Categorical variables are expressed as percentages (%), and continuous variables are expressed as medians and interquartile ranges (IQRs). An analysis of the receiver operating characteristic (ROC) curve was performed to determine the area under the ROC curve (AUC), and the Youden Index was used to identify the optimal cutoff values for the SII. The Mann–Whitney U test was used to compare continuous variables. The chi‐square test was used to compare categorical variables. An analysis of survival differences was conducted using the log‐rank test based on the Kaplan–Meier method.
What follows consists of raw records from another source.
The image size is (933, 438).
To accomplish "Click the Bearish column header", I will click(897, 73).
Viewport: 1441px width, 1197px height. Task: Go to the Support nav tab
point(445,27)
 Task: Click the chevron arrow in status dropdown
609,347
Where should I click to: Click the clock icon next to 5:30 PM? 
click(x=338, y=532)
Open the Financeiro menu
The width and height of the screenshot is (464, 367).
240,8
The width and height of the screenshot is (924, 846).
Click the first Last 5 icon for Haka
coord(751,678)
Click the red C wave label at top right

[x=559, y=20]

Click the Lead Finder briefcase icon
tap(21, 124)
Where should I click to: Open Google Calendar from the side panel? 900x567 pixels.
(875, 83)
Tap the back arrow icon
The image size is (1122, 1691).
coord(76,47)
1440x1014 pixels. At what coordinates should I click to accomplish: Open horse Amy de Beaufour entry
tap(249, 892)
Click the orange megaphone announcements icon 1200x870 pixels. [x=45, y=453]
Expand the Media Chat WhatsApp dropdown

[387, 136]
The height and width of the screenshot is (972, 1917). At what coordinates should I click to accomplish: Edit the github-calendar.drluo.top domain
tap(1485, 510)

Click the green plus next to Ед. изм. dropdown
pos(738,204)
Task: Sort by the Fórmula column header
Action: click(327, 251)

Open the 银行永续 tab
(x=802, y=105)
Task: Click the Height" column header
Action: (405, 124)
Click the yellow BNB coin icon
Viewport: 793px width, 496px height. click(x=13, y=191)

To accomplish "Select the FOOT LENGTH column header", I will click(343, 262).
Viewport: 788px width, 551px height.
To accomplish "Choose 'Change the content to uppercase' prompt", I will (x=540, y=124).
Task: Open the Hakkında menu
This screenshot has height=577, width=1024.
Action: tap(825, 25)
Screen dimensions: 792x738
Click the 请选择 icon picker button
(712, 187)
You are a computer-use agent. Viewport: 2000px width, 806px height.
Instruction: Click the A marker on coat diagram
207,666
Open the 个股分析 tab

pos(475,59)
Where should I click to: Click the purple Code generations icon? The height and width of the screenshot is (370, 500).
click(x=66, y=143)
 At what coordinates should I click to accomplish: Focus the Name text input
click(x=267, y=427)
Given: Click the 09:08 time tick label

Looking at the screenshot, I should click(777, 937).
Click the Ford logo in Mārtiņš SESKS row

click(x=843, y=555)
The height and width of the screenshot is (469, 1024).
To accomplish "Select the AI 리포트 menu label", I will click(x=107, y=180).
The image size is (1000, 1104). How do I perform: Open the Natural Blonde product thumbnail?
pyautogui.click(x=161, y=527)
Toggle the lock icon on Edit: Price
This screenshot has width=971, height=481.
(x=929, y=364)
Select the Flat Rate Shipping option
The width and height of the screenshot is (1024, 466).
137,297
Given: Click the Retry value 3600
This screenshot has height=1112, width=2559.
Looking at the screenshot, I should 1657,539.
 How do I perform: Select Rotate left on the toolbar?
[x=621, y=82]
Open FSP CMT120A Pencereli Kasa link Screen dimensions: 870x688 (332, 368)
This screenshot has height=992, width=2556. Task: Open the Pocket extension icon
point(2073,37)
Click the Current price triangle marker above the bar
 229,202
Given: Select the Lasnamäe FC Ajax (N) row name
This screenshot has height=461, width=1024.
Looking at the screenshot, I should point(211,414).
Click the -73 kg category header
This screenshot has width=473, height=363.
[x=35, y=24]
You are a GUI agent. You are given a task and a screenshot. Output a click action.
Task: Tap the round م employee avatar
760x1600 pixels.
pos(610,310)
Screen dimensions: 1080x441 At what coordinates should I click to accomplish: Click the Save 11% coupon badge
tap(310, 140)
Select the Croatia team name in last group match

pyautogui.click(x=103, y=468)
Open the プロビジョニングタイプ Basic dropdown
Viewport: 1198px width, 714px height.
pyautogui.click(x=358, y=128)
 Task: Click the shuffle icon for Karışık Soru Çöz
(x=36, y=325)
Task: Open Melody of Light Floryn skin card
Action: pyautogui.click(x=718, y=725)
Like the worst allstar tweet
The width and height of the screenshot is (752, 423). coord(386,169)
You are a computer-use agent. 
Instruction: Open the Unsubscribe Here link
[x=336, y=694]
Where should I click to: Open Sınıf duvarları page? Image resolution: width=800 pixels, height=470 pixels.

In this study, a Cox proportional hazard model was used to perform multivariate survival analysis. A p‐value < 0.05 was considered statistically significant. All statistical analyses were performed using SPSS 26.0 software.

3. RESULTS

3.1. Subject characteristics

Table 1 presents the demographic and preoperative characteristics of the 364 patients with nonfunctional pNETs. The median age was 51.0 (43.0, 59.3), and 45.1% (n = 164) of them were male. The preoperative median white blood cell level was 6.1 (5.0, 6.9). All patients underwent surgical resection, including 36 (9.9%) with pancreatoduodenectomy, 98 (26.9%) with distal pancreatectomy, 22 (6.1%) with spleen‐preserving distal pancreatectomy, 60 (16.5%) with central pancreatectomy, 58 (15.9%) with enucleation, and 90 (24.7%) with duodenum‐preserving resection of the pancreatic head. Nearly half of the tumors were located in the body and tail (n = 198, 54.4%). The median tumor size was 3.0 (1.9, 4.5) cm, and lymph node invasion was present in over 1/3 of patients (n = 126, 34.6%). The median ki‐67 was 5.0% (1.0, 7.3). There were 152 patients (41.7%) classified as G1, 160 (44.0%) as G2, and 52 (14.3%) as G3. After a median follow‐up of 98 months (ranging from 38 to 146 months), 46 (12.6%) patients died, and 70 (19.2%) experienced recurrence.

TABLE 1.

Patients' characteristic.

Variables
Age (year) 51.0 (43.0, 59.3)
Sex (male, n, %) 164 (45.1)
Body mass index (kg/m2) 20.7 (19.2, 22.7)
White blood cell (1011) 6.1 (5.0, 6.9)
Neutrophil (1011) 3.6 (2.9, 4.6)
Lymphocyte (1011) 1.6 (1.2, 1.9)
Platelet (109) 189.5 (141.3, 235.3)
Systemic immune‐inflammation index (109) 429.1 (327.5, 523.9)
Surgical process (n, %)
Enucleation 58 (15.9)
Distal pancreatectomy 98 (26.9)
Duodenum‐preserving resection of pancreatic head 90 (24.7)
Central pancreatectomy 60 (16.5)
Spleen‐preserving distal pancreatectomy 22 (6.1)
Pancreatoduodenectomy 36 (9.9)
Tumor size (cm) 3.0 (1.9, 4.5)
T (n, %)
T1 96 (26.4)
T2 144 (39.6)
T3 124 (34.0)
N (n, %)
N0 196 (53.8)
N1 126 (34.6)
Unknown 42 (11.6)
Tumor location (body and tail, n, %) 166 (45.6)
Ki‐67 (%) 5.0 (1.0,7.3)
Tumor grade (n, %)
G1 152 (41.7)
G2 160 (44.0)
G3 52 (14.3)
Death (n, %) 46 (12.6)
Recurrence (n, %) 70 (19.2)

3.2. ROC analysis

Using tumor recurrence as the end point, as shown in Figure 1, ROC analysis was performed to identify the optimal cutoff point, which was 523.95 for the SII (AUC: 0.70, 95% CI: 0.56 0.84). According to the SII level, patients were divided into two groups (high SII group: SII > 523.95 and low SII group: SII < 523.95) for further analysis.

FIGURE 1.

FIGURE 1

Receiver operating curve analysis of disease‐free survival for systemic immune‐inflammation index (SII) (AUC: 0.70, 95% CI: 0.56, 0.84).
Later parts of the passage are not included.